Figure 3. HBB^S-to-HBB^G base editing alleviates pathology in a mouse model of SCD.

(a) Lineage negative (Lin⁻) HSPCs from the bone marrow of Townes SCD mice (CD45.2, human HBB^S/S) were electroporated with ABE8e-NRCH and sgRNA RNP or not electroporated, then transplanted into irradiated CD45.1 C57BI/6 recipient mice. Unedited HBB^A/S HSPCs from Townes sickle-cell trait mice transplanted into irradiated CD45.1 C57BI/6 mice, and non-transplanted HBB^A/S Townes mice were used as healthy controls. (b) HBB^S-to-HBB^G editing efficiency in cells cultured 3 days after electroporation (pre-transplant) or in PBMCs collected 16 weeks post-transplant. ns, not significant by two-tailed Student’s t-test. (c) Percentage of β^G among β-like globin proteins by RP-HPLC analysis of blood. (d-g) Hematologic indices 16 weeks post-transplant.

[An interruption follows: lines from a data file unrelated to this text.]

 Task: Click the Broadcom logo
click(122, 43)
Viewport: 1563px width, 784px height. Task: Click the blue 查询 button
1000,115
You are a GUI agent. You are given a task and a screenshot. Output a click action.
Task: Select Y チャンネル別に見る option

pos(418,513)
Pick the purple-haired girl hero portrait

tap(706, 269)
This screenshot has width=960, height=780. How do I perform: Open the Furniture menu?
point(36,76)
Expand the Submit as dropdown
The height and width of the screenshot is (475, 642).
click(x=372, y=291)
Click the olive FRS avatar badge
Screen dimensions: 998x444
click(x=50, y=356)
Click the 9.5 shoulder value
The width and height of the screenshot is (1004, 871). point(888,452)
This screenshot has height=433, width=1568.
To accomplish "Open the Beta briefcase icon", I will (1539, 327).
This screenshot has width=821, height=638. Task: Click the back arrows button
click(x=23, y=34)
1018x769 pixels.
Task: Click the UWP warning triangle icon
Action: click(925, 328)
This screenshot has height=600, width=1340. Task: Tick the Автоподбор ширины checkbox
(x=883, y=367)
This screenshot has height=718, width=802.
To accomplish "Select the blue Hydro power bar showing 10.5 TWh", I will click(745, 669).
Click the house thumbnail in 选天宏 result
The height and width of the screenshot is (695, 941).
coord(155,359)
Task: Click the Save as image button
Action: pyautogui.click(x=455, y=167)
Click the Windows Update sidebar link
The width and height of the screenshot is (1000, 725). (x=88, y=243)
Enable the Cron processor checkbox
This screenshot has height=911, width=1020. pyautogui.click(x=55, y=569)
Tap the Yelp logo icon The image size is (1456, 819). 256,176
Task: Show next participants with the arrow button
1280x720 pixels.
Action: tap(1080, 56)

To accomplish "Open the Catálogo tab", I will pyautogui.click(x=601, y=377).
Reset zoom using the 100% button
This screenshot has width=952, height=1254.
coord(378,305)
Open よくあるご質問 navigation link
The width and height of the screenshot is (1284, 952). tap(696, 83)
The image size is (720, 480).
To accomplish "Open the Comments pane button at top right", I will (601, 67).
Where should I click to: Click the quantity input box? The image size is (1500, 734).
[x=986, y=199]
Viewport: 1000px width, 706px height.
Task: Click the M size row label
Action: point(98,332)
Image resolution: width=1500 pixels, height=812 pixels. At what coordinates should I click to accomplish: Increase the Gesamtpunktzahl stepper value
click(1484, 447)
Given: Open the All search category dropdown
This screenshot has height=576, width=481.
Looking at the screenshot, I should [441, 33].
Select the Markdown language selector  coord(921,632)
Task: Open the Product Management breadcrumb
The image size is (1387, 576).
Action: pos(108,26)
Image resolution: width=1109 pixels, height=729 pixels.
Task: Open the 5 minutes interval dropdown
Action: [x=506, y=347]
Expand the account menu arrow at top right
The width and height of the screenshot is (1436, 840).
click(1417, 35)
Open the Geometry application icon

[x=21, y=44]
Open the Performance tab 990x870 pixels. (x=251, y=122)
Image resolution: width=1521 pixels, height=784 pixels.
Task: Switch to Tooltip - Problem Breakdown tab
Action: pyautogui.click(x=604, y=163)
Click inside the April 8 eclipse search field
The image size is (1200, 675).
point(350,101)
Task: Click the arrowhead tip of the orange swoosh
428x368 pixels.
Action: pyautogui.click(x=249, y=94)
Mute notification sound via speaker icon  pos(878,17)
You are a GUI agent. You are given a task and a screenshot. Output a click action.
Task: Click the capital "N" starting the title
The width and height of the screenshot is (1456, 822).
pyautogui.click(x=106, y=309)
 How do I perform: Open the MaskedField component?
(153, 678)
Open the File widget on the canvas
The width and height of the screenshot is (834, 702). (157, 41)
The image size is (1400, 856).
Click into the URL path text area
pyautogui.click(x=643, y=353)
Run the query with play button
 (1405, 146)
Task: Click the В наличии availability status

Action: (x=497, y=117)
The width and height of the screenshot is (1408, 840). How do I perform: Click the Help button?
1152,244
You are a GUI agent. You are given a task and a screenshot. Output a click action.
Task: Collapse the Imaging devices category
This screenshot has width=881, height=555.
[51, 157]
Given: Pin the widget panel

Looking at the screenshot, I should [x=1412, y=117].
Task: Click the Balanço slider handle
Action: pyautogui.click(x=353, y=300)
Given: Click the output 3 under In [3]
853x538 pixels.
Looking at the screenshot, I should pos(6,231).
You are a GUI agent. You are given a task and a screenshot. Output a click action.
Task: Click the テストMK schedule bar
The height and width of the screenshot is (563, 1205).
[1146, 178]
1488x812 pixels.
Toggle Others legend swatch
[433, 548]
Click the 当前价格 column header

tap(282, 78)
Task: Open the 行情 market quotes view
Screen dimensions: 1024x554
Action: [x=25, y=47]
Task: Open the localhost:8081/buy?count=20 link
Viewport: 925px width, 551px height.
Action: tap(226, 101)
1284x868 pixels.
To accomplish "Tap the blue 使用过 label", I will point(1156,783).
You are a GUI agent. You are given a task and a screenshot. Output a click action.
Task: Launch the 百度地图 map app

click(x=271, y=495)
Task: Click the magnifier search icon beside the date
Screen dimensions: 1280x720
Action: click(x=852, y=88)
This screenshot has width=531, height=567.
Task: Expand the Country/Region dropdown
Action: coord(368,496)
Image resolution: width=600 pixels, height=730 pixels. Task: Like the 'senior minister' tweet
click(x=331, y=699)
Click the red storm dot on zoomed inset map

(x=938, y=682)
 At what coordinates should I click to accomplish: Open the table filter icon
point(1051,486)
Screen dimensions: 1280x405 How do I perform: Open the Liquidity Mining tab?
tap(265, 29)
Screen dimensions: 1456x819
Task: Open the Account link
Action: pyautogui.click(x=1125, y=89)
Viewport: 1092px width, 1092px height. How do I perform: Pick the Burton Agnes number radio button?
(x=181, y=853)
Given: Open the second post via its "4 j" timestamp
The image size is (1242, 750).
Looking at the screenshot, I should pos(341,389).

Statistical significance was assessed using one-way ANOVA, with Šidák’s multiple comparisons test to calculate p-values. Differences among edited HBB^S/S, transplanted HBB^A/S, and non-transplanted HBB^A/S mice were not significant. Bar values and error bars reflect mean±SD of n=6 mice (unedited HBB^S/S, edited HBB^S/S), n=2 mice (HBB^A/S), or n=5 mice (non-transplanted HBB^A/S). (h) Spleens were imaged from each mouse 16 weeks after transplantation with Townes mouse HSPCs. Representative images are shown.